Yaakov has not written anything lately because:
- I have had nothing interesting to say
- Too tired
- We got an Xbox with our tax refund
- all of the above
If you picked ‘4‘ you are correct! BTW, If you want to see the Sun again, don’t get an Xbox. (We got it for the fitness games, mumble mumble and Halo too)
I do have a number of things to write about now, but for today I want to do some quick book reviews as promised.
The Joiner and the Cabinet Maker
I really enjoyed this book. Not only is there an interesting story about an 1830’s Joiner’s Apprentice, the book also give a lot of historical background about life in England during that time period. It was interesting to learn how our hero “Thomas” performs his trade.
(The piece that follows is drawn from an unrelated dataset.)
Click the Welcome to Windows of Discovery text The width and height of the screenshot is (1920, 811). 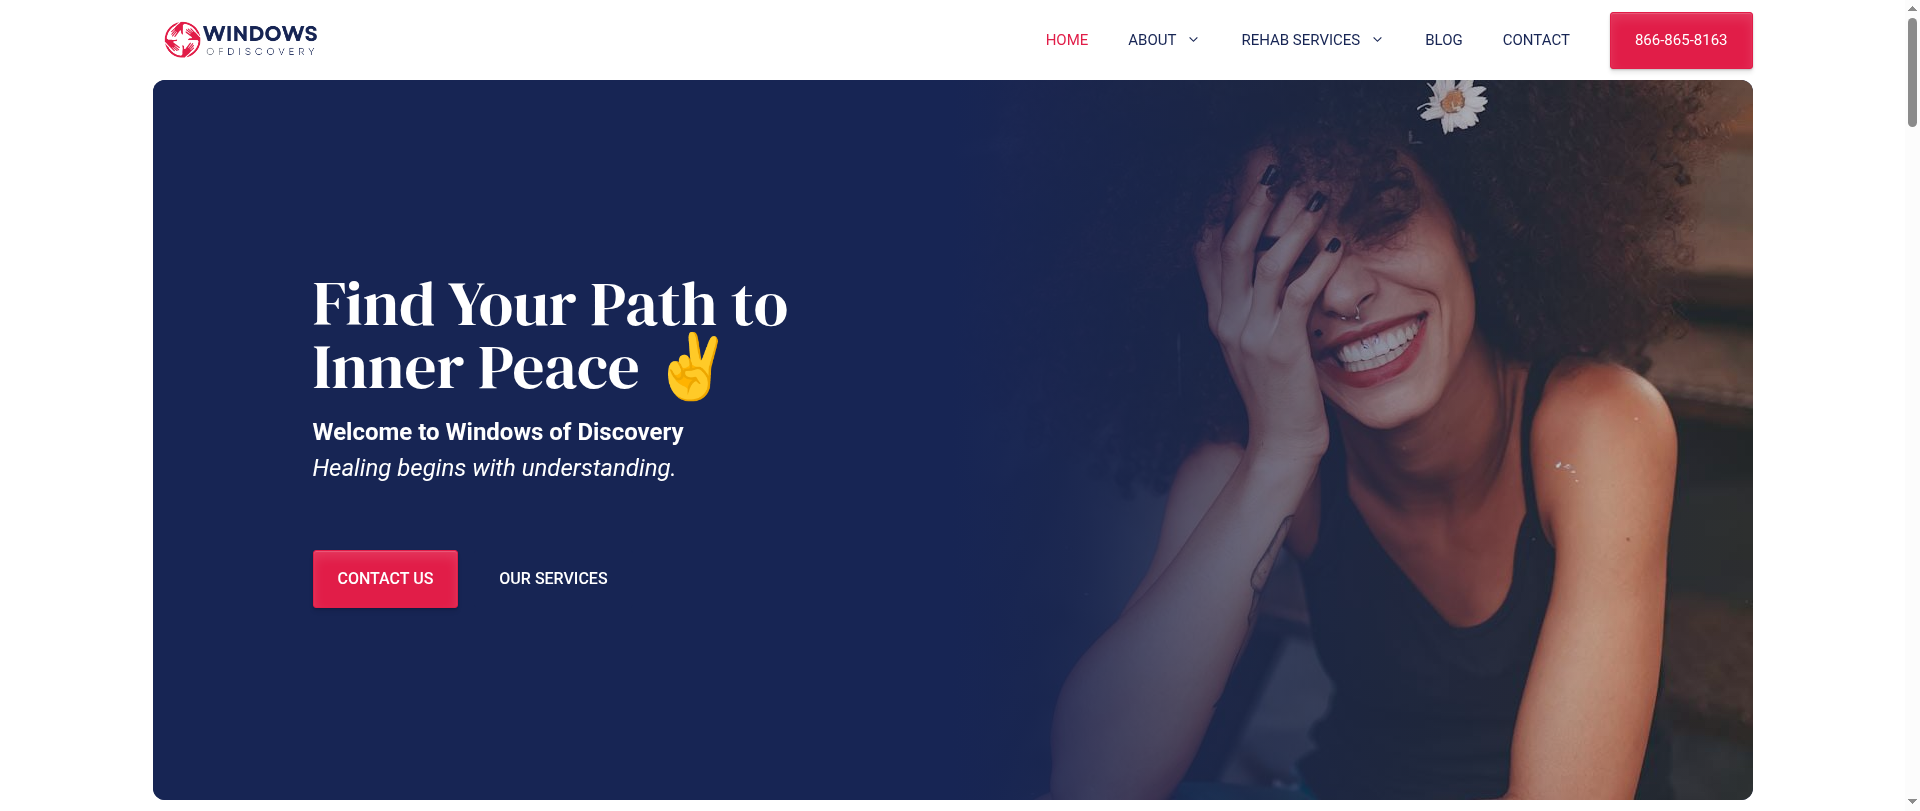pyautogui.click(x=498, y=432)
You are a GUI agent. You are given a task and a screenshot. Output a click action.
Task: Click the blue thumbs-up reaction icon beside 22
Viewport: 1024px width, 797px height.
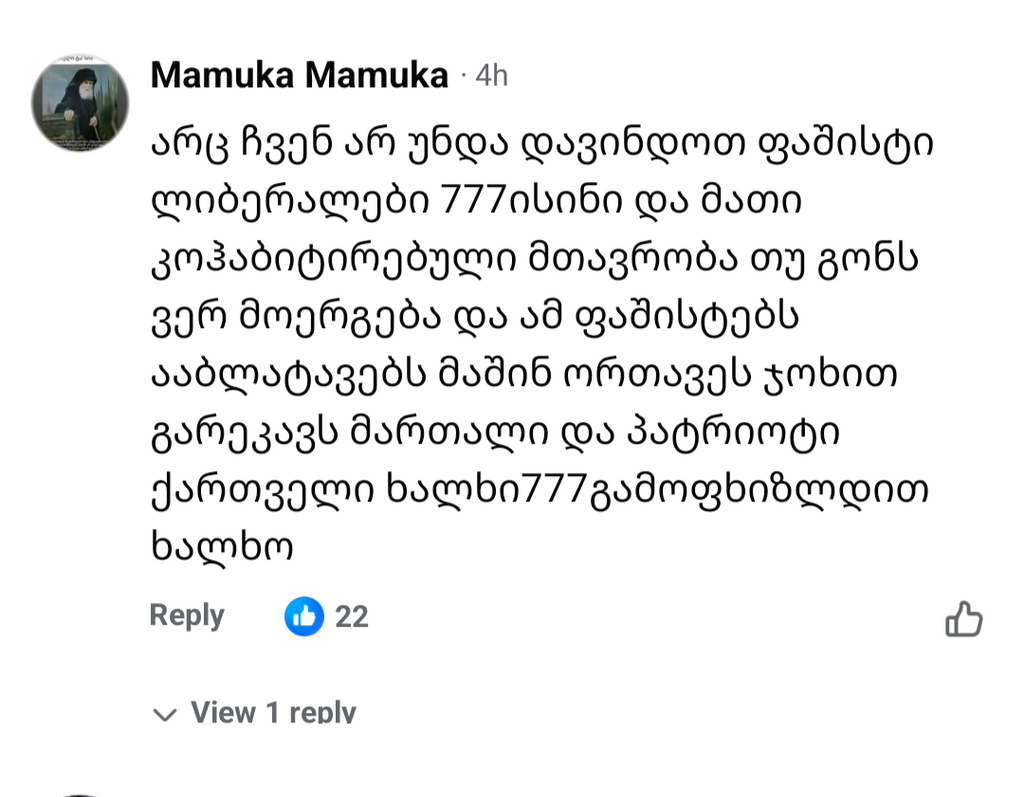click(305, 617)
He learned all about the tools and techniques that I am learn now via the Hand Tool School and other sources. It is good to know I am learning tried and true woodworking techniques.
The book also has a section written by Christopher Schwarz that illustrates how he made all the projects the hero of the book made. At first, I was not going to read that part of the book, but I am really happy I did. Firstly, because it is full of really good advice, and secondly, I just really like Christopher Schwarz’s writing. He is a great writer and pretty funny too. Man, this guy is really becoming a really good woodworking role model for me.
If you are looking for a good woodworking read, I suggest you get this book. I ordered an autographed copy from “The Lost Art Press“.
The Essential Woodworker by Robert Wearing
This is really a pre-textbook. It is aimed mainly at those working alone. The apprentice has the guidance of a master craftsman, while the college student has tutors. Keen amateurs, often working in total isolation, lack this advantage. It is hoped that this book will start them off soundly, so that they will soon be able to take full advantage of good technical books; and if not designing original work, beginners will be competent to work from books of designs, drawings and magazine articles.”
I wish I had known about this book in 1990. The first chapter alone is worth the price of the book. A number of the woodworkers I am learning from have been studying Robert Wearing. Further confirmation that I am on the right track for my continuing woodworking education.
I got my copy from “The Lost Art Press”. BTW, they have a lot of good books. You should check out their website.
If you get either of these books, let me know what you thought of them.